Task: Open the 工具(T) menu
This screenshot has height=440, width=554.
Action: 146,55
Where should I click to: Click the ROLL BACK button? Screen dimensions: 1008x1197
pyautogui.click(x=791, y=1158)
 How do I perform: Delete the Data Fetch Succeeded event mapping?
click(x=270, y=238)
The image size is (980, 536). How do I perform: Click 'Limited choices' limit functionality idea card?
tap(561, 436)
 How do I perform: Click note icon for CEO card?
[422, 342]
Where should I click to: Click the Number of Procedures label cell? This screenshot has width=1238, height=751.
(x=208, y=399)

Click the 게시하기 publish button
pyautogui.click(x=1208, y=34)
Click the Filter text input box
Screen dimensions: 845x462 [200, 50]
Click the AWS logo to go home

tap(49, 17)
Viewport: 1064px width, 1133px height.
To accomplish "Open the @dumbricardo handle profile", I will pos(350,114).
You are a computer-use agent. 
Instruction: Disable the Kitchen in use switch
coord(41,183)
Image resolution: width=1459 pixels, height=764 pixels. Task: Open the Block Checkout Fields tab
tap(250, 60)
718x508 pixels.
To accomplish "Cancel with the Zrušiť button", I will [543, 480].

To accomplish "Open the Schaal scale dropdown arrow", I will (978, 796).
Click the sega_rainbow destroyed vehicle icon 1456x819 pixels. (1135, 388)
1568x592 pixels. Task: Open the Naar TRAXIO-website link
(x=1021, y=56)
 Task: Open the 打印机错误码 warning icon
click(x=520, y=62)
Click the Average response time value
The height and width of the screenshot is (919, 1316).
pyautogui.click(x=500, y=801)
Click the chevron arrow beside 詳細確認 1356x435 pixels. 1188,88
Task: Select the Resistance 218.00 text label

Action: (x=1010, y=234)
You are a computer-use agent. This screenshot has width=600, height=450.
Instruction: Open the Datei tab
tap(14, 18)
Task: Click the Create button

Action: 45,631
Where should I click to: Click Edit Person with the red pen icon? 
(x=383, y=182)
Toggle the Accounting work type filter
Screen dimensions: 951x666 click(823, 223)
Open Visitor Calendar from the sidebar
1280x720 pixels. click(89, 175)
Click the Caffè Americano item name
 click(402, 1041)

☆ ☆ ☆

The complete listing above is to be output again exactly.

Task: Open the 工具(T) menu
This screenshot has height=440, width=554.
Action: 146,55
Where should I click to: Click the ROLL BACK button? Screen dimensions: 1008x1197
pyautogui.click(x=791, y=1158)
 How do I perform: Delete the Data Fetch Succeeded event mapping?
click(x=270, y=238)
The image size is (980, 536). How do I perform: Click 'Limited choices' limit functionality idea card?
tap(561, 436)
 How do I perform: Click note icon for CEO card?
[422, 342]
Where should I click to: Click the Number of Procedures label cell? This screenshot has width=1238, height=751.
(x=208, y=399)

Click the 게시하기 publish button
pyautogui.click(x=1208, y=34)
Click the Filter text input box
Screen dimensions: 845x462 [200, 50]
Click the AWS logo to go home

tap(49, 17)
Viewport: 1064px width, 1133px height.
To accomplish "Open the @dumbricardo handle profile", I will pos(350,114).
You are a computer-use agent. 
Instruction: Disable the Kitchen in use switch
coord(41,183)
Image resolution: width=1459 pixels, height=764 pixels. Task: Open the Block Checkout Fields tab
tap(250, 60)
718x508 pixels.
To accomplish "Cancel with the Zrušiť button", I will [543, 480].

To accomplish "Open the Schaal scale dropdown arrow", I will (978, 796).
Click the sega_rainbow destroyed vehicle icon 1456x819 pixels. (1135, 388)
1568x592 pixels. Task: Open the Naar TRAXIO-website link
(x=1021, y=56)
 Task: Open the 打印机错误码 warning icon
click(x=520, y=62)
Click the Average response time value
The height and width of the screenshot is (919, 1316).
pyautogui.click(x=500, y=801)
Click the chevron arrow beside 詳細確認 1356x435 pixels. 1188,88
Task: Select the Resistance 218.00 text label

Action: (x=1010, y=234)
You are a computer-use agent. This screenshot has width=600, height=450.
Instruction: Open the Datei tab
tap(14, 18)
Task: Click the Create button

Action: 45,631
Where should I click to: Click Edit Person with the red pen icon? 
(x=383, y=182)
Toggle the Accounting work type filter
Screen dimensions: 951x666 click(823, 223)
Open Visitor Calendar from the sidebar
1280x720 pixels. click(89, 175)
Click the Caffè Americano item name
 click(402, 1041)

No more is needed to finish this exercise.